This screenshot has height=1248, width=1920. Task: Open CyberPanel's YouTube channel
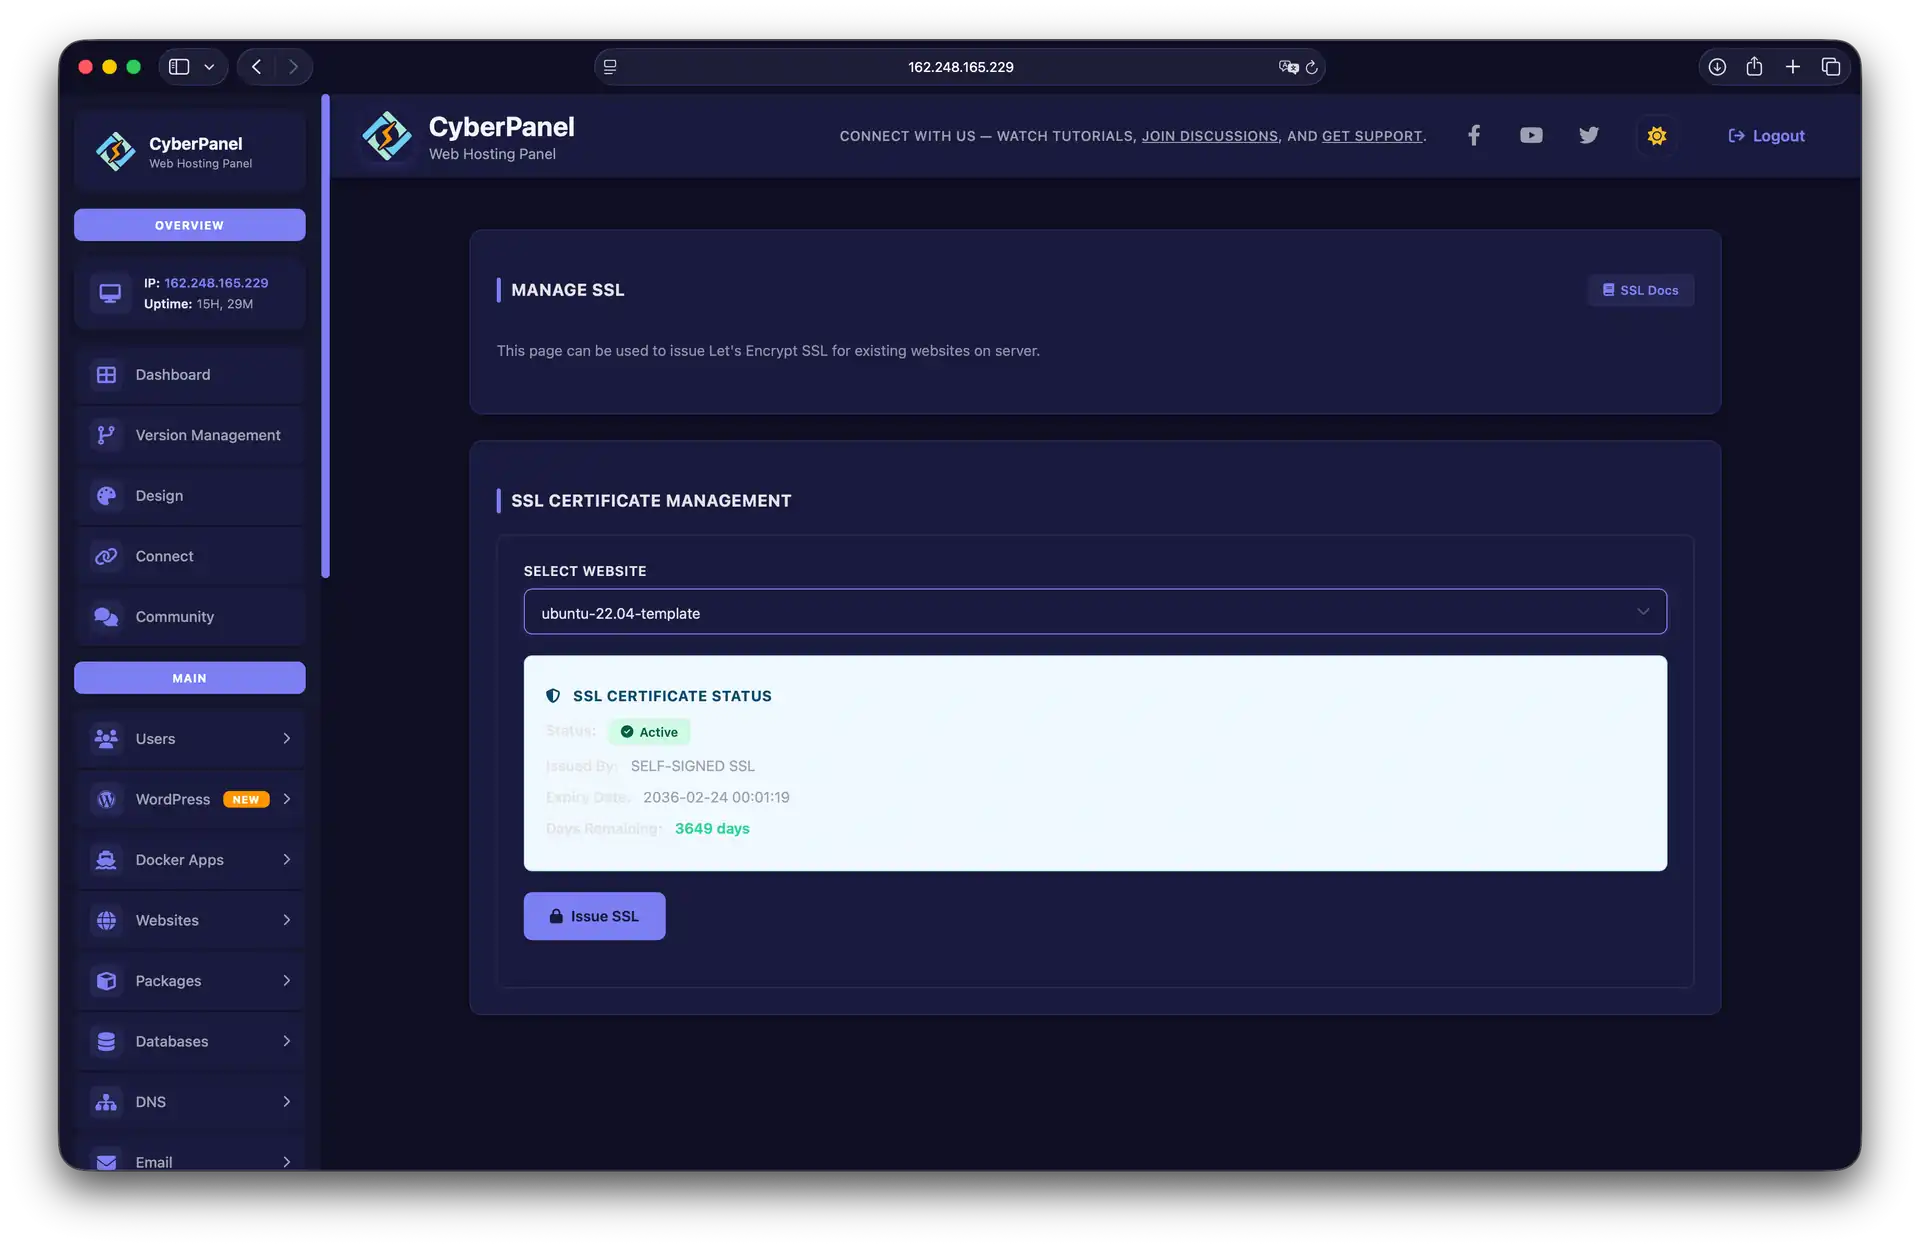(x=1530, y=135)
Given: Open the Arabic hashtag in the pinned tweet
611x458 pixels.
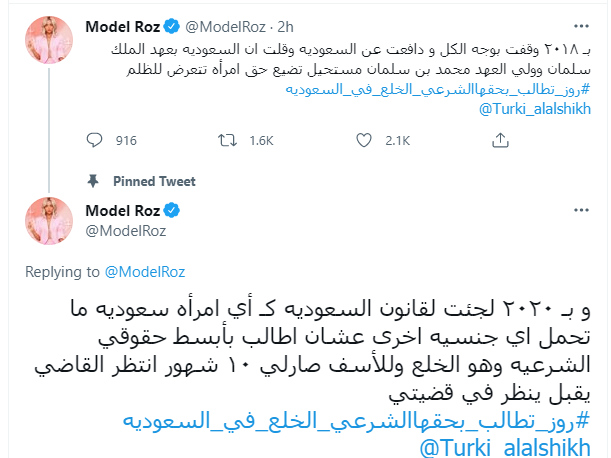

----------------------------------------

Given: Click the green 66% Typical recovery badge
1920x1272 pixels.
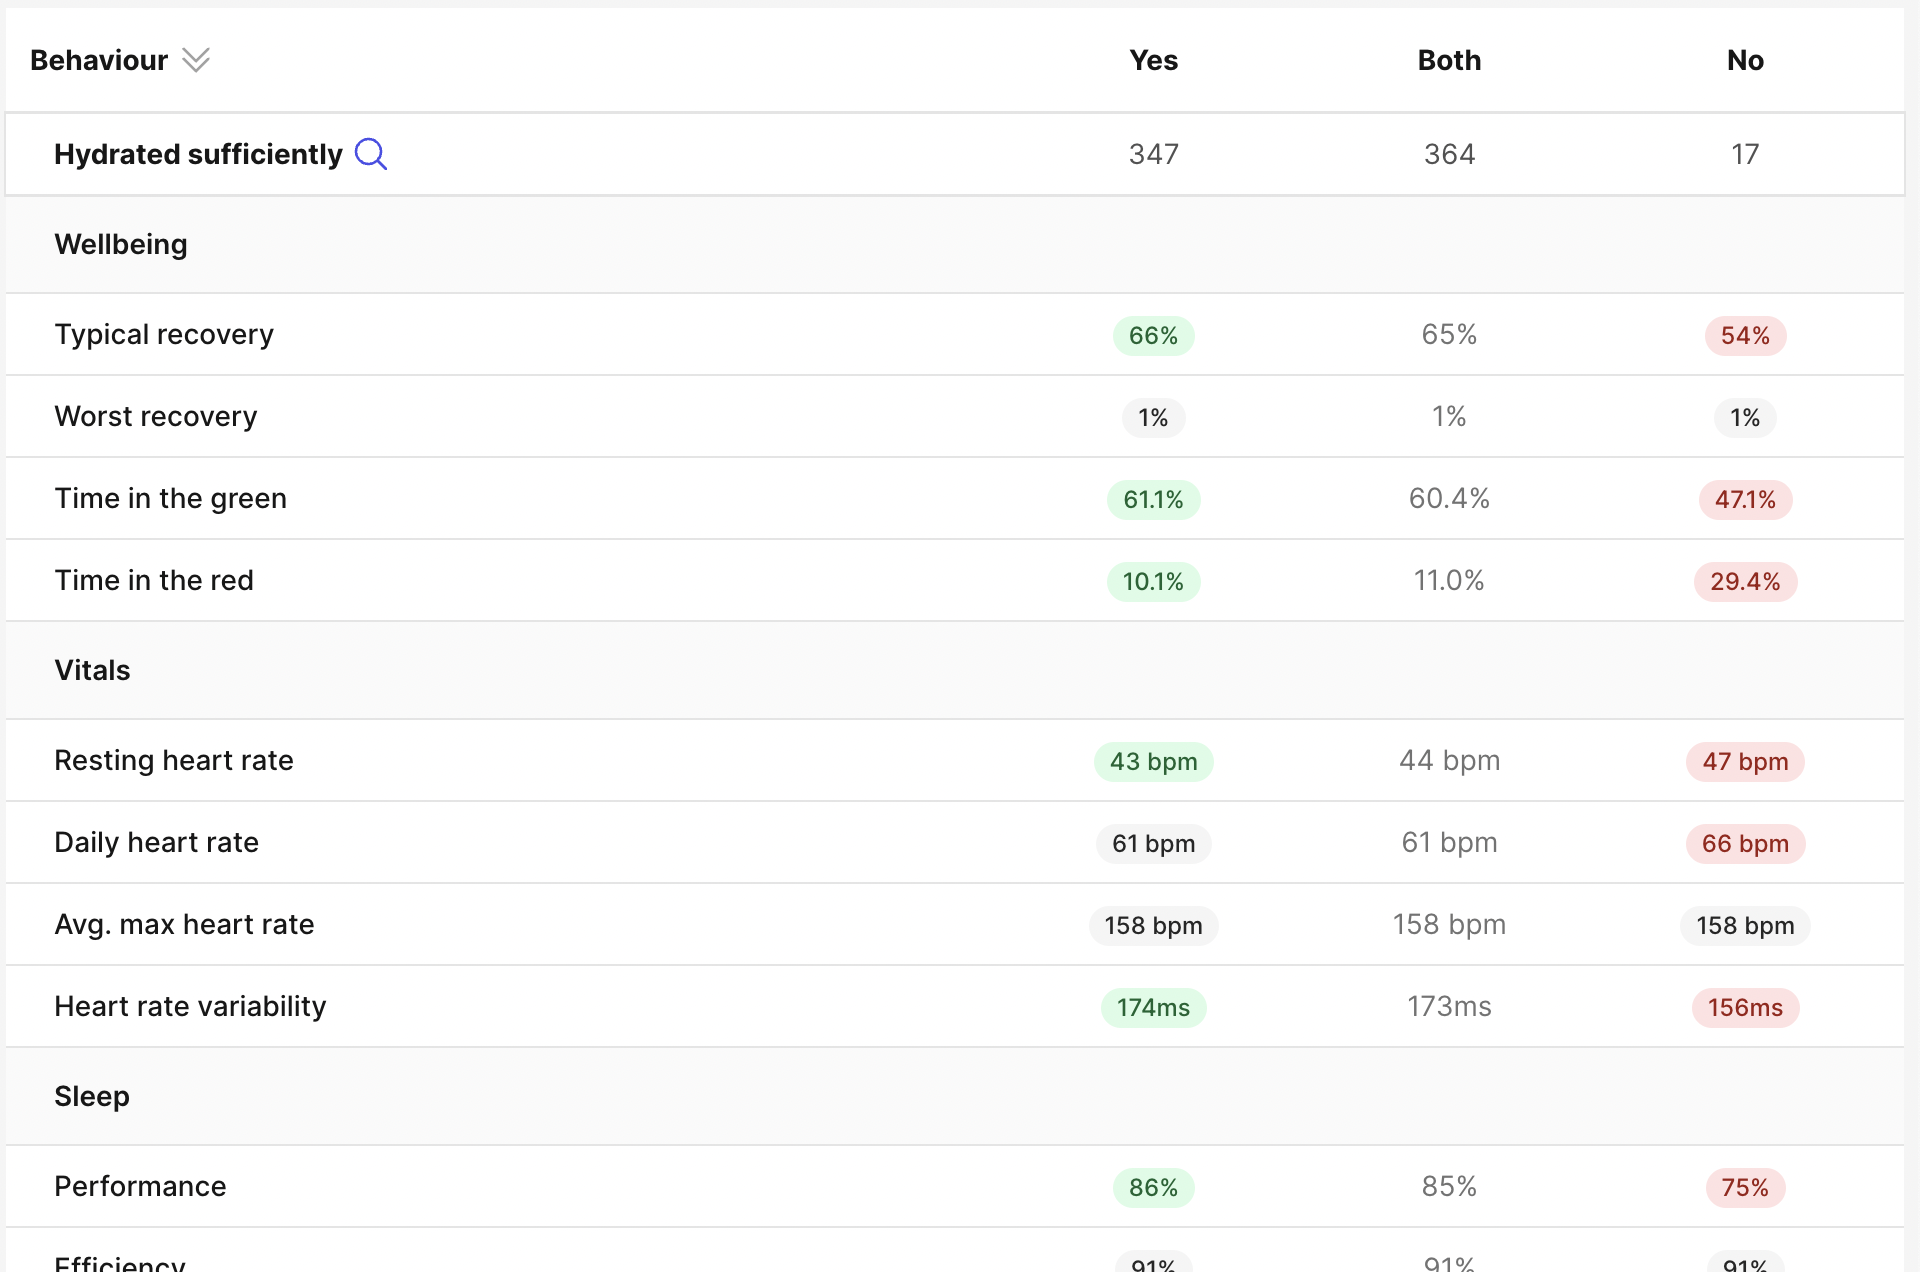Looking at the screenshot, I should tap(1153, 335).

----------------------------------------

From the entries above, extract word for word the lines beginning with the one that contains "Given: Click the" and continuing through the one that contains "Looking at the". Leave the pictures out.

Given: Click the green 66% Typical recovery badge
1920x1272 pixels.
Looking at the screenshot, I should tap(1153, 335).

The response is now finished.